Every once in a while we get a call from a customer who, having recently purchased one of our wool comforters or mattress protectors, needs clarification about the black hairs sometimes found amongst the wool.  

These fibers are known as guard hairs. They offer protection for the sheep against the elements and serve as a kind of barrier for the softer wool underneath that provides insulation from the heat and cold.

Kemp fibers may be interspersed between both the guard hairs and the soft down wool underneath.  These fibers are short, coarse, and brittle.

Because of their undesirability in the wool textile industry, both kemp fibers and guard hairs are mostly removed during the cleaning and scouring process.  

The clean wool is then sent to a mill to be carded.

But not every single kemp fiber gets removed during the scouring process.
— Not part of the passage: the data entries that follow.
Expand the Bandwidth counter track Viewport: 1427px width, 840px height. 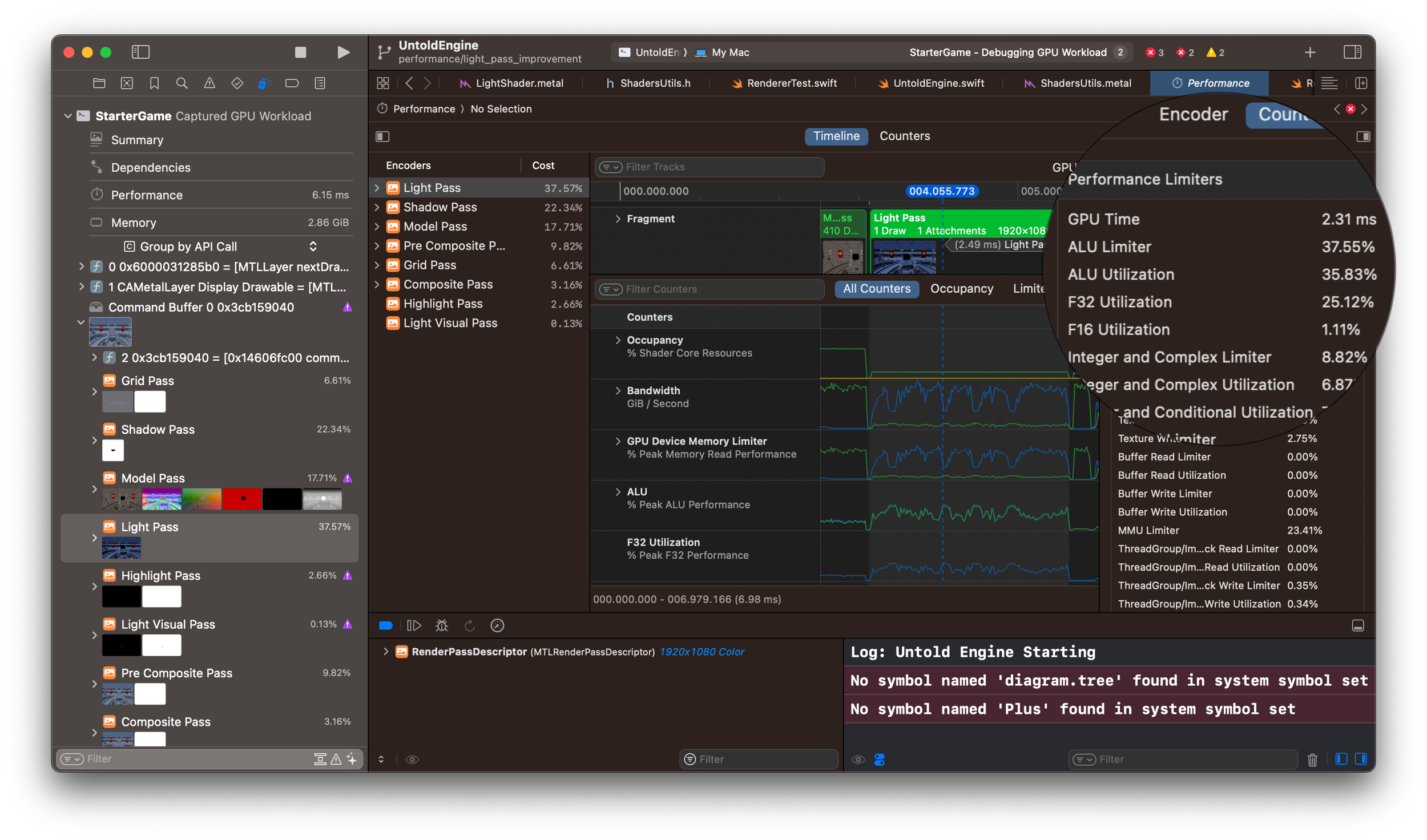pos(618,391)
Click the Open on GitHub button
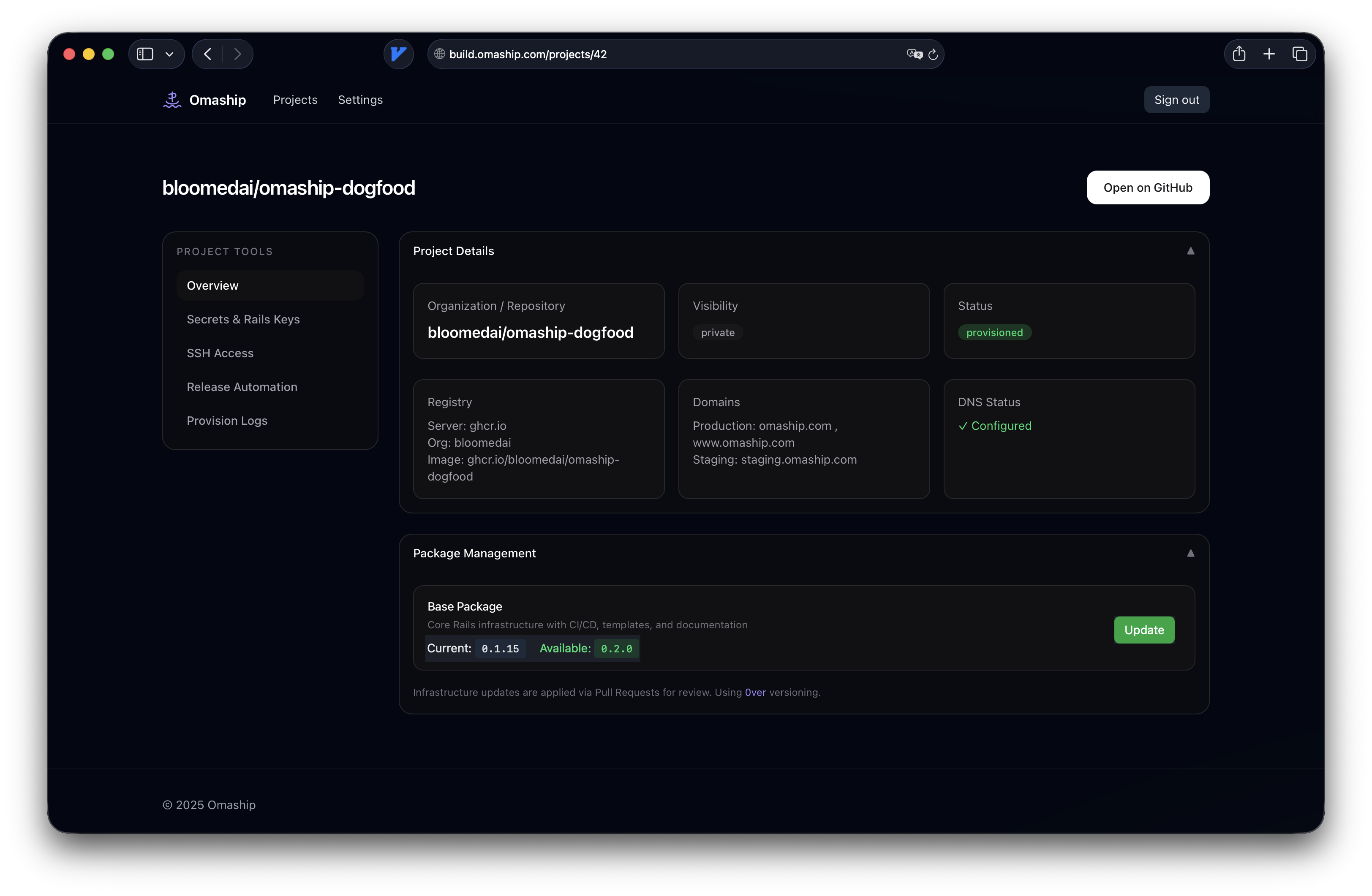The width and height of the screenshot is (1372, 896). [x=1148, y=187]
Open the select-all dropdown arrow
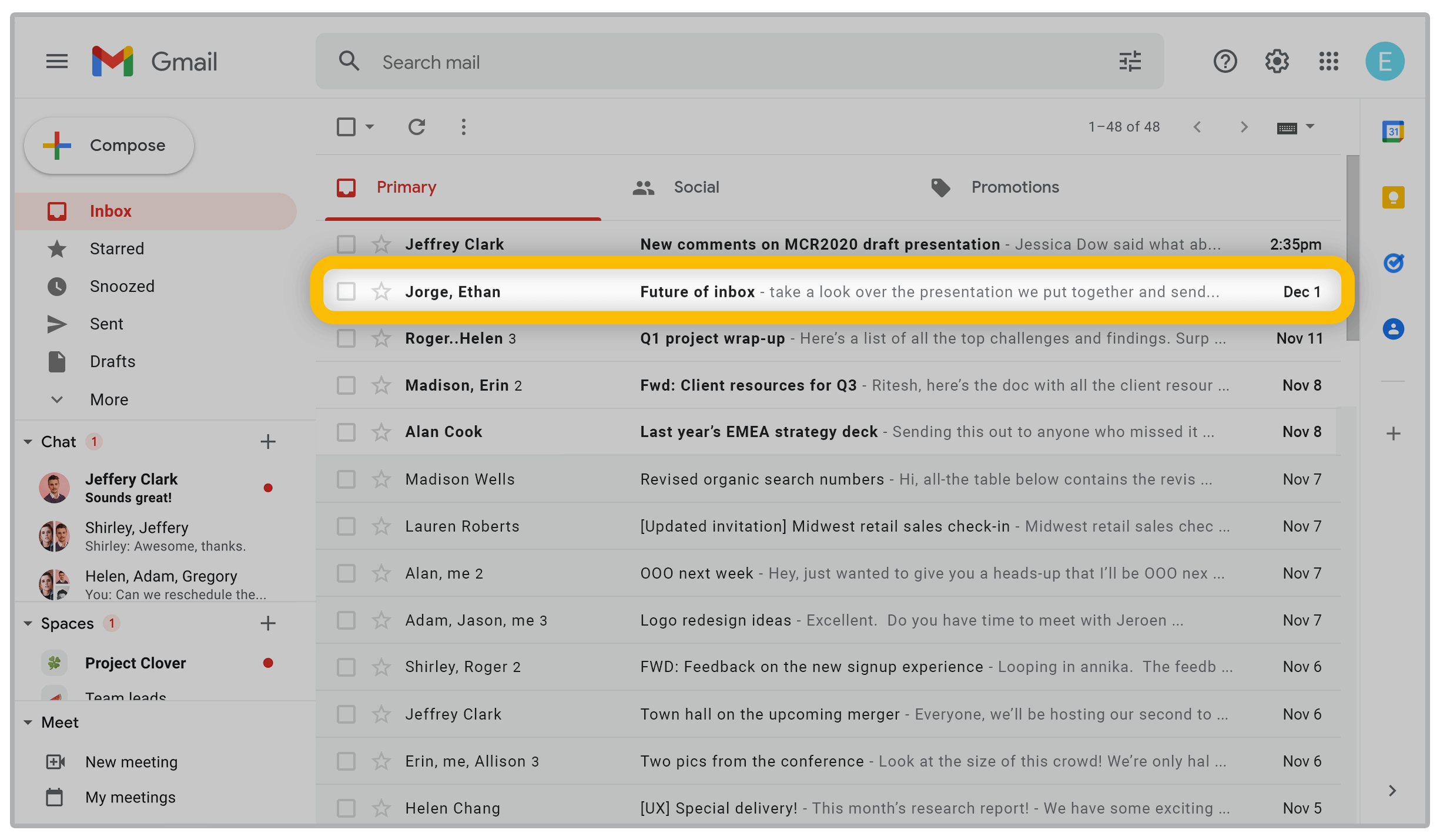Image resolution: width=1440 pixels, height=840 pixels. click(370, 127)
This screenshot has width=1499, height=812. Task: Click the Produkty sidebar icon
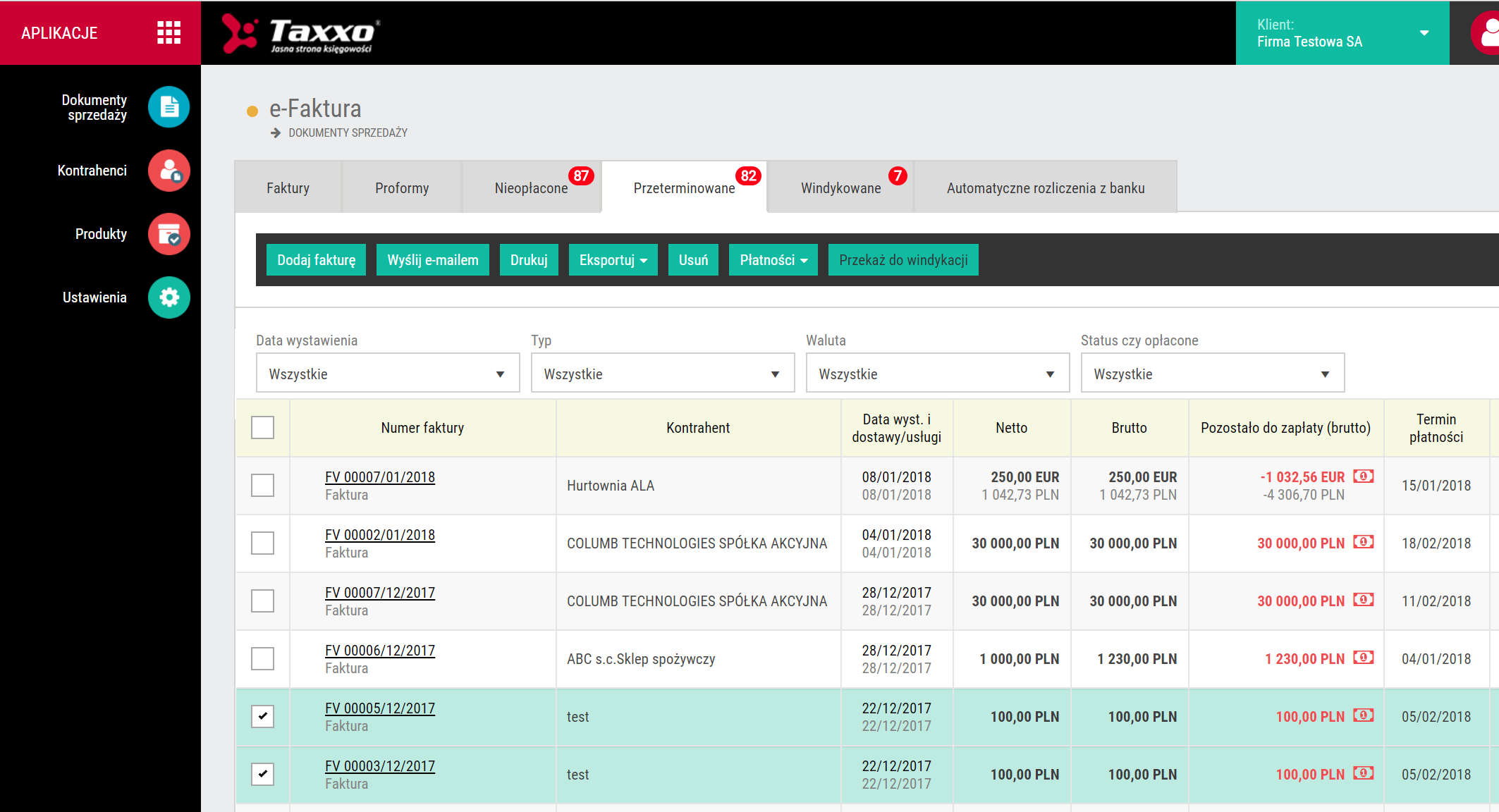click(169, 234)
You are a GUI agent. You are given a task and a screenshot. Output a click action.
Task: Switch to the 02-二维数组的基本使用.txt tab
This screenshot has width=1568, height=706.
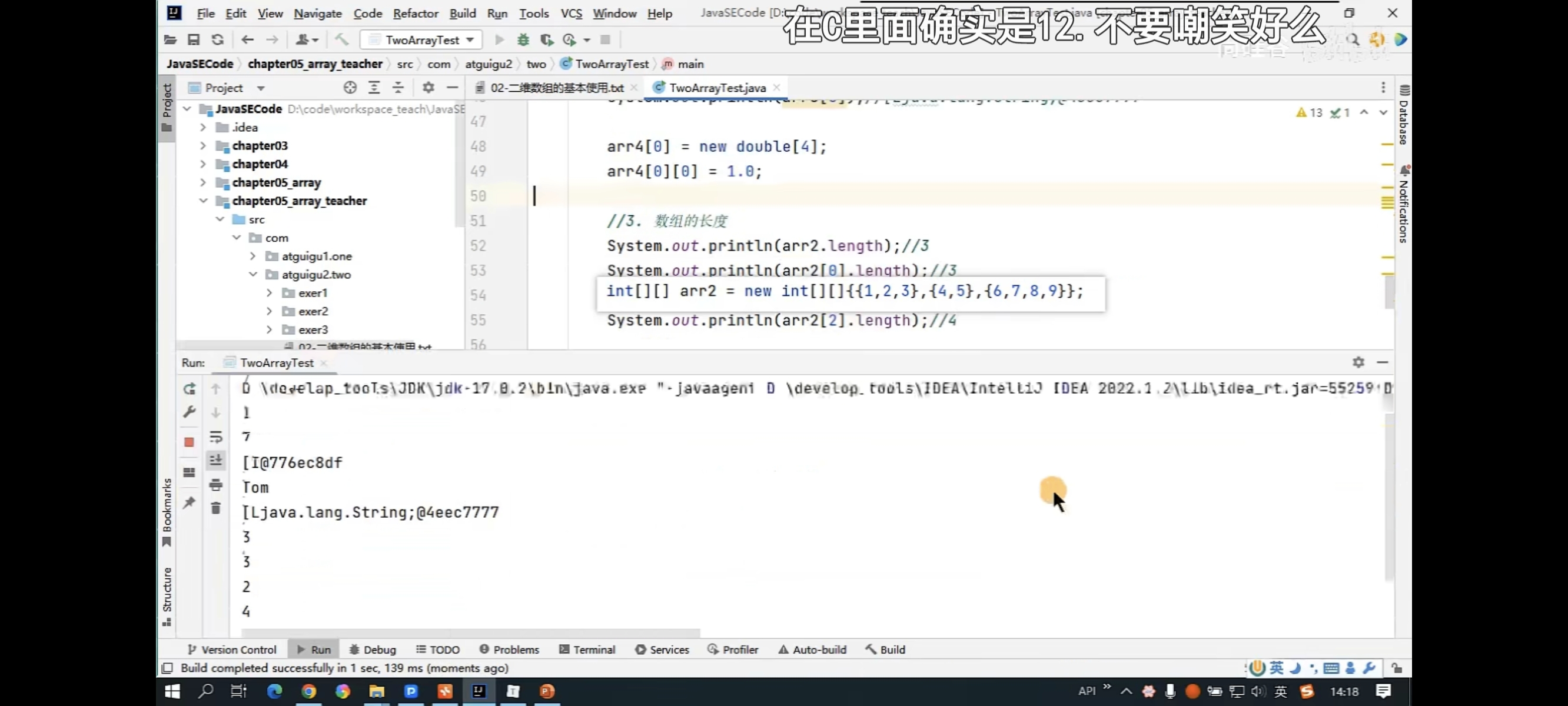pos(556,88)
To a discerning customer, these hairs can sometimes be mistaken for dog or cat hair.  These fibers may look out of place on an otherwise white-ish blanket, but they are in fact a natural part of the sheep’s fleece.

Here at Shepherd’s Dream, we don’t dye our all-natural wool products, so if there happens to be a rogue kemp fiber or guard hair in the batch, it will be carded into batting with the rest.

These “strays” are harmless and quite invisible though, so the likelihood of ever seeing one is like finding a needle in a haystack!